The New York lawyer who guided Germany's Daimler-Benz AG and later DaimlerChrysler AG through two decades of U.S. mergers and acquisitions has left the business.
Michael Schell, Daimler's lead outside counsel in the United States, has resigned from the New York law firm of Skadden Arps Slate Meagher & Flom LLP to become vice chairman of Citigroup Inc. He will be in charge of international banking.
Although always behind the scenes, Schell, 58, was deeply involved in Daimler-Benz's North American expansion since he joined Skadden in 1980. He represented Daimler-Benz in its $36 billion acquisition of Chrysler Corp. in 1998.

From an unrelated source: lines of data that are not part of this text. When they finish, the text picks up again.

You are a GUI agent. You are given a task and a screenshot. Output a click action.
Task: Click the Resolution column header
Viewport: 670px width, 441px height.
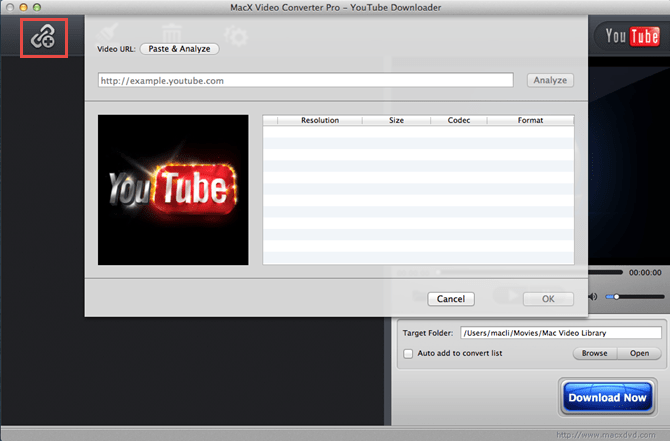(x=319, y=120)
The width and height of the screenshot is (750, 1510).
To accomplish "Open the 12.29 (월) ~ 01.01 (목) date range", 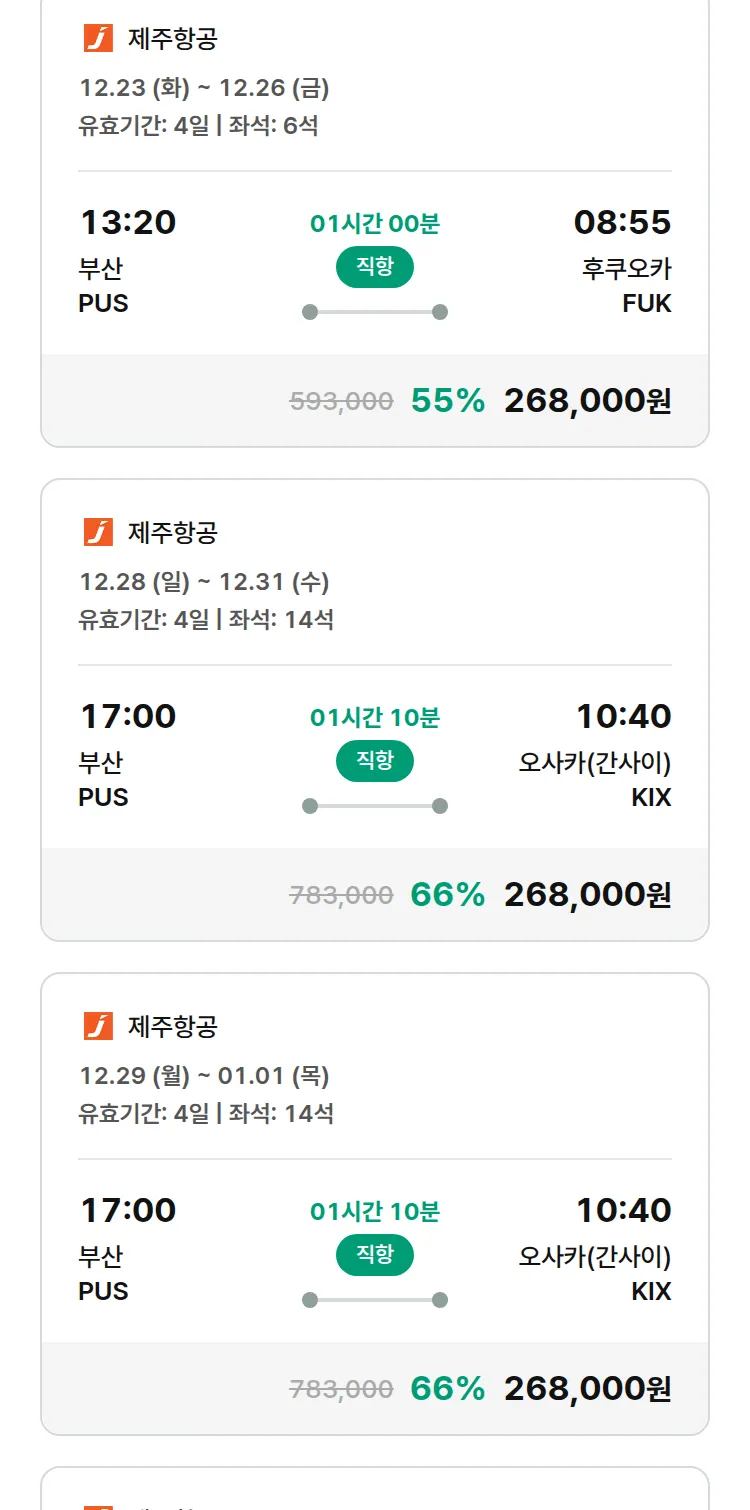I will point(204,1076).
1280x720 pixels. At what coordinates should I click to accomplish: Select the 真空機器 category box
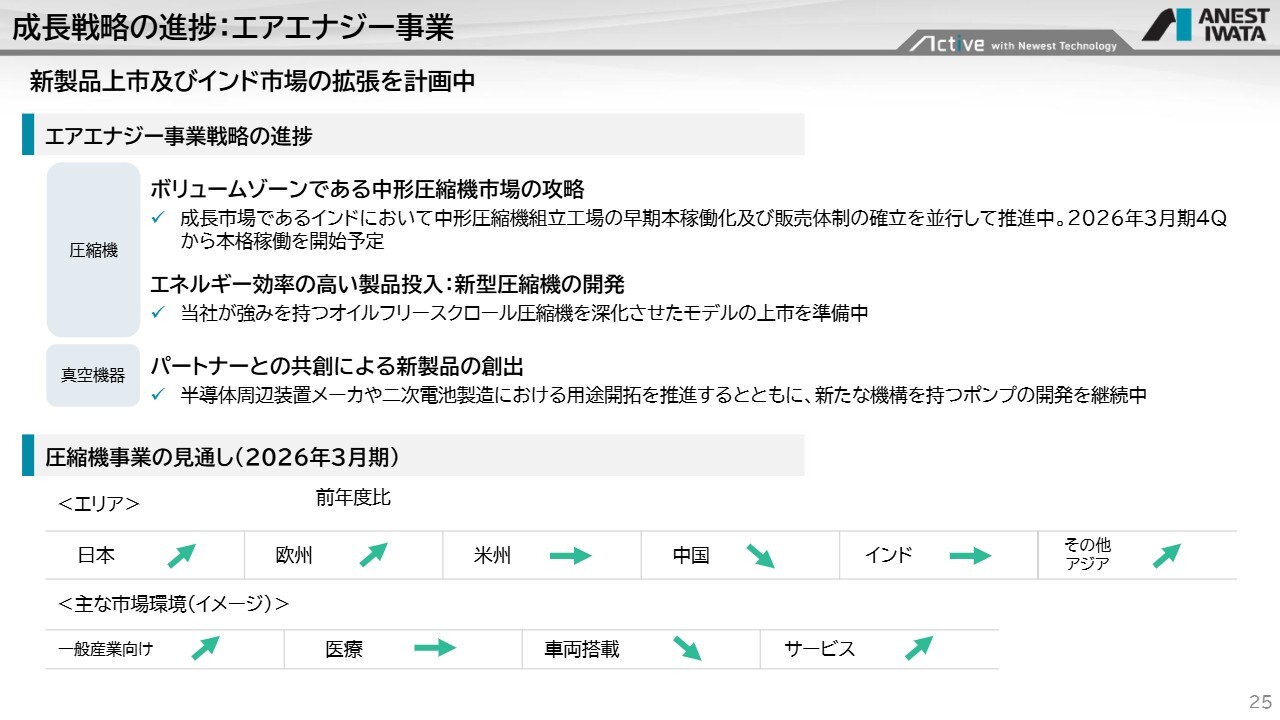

Before that he paved the way for Daimler-Benz's acquisition of U.S. commercial truckmaker Freightliner, helped Daimler become the first German company listed on the New York Stock Exchange and guided the German conglomerate through other U.S. business linkups.
Schell also represented DaimlerChrysler in a lawsuit filed against the company and its German management by U.S. billionaire Kirk Kerkorian. Chrysler's largest individual shareholder at the time of the Daimler deal, Kerkorian filed a lawsuit in 2000 alleging that he had been duped into approving the transaction.
Kerkorian contended in the lawsuit that, contrary to initial representations, Chrysler's U.S. management was pushed out and decision making was removed from the United States. Kerkorian sought $2 billion.
Schell and his team at Skadden won that lawsuit, although Kerkorian has vowed to appeal.
Although the Chrysler deal was the largest of all Daimler's U.S. acquisitions, other deals were more difficult, Schell says. The acquisition of Freightliner was complicated when U.S. banking regulators questioned the deal in its final hours.
According to Schell, regulators raised concerns over the potential conflict of uniting Daimler's part ownership by Germany's Deutsche Bank and Freightliner's own financial services arm. The regulatory issues were satisfied at the last moment.
"Daimler has undergone an enormous transformation since those early days in 1980 and 1981," Schell says. "It went from being a very German company to a very international company with some very large U.S. operations."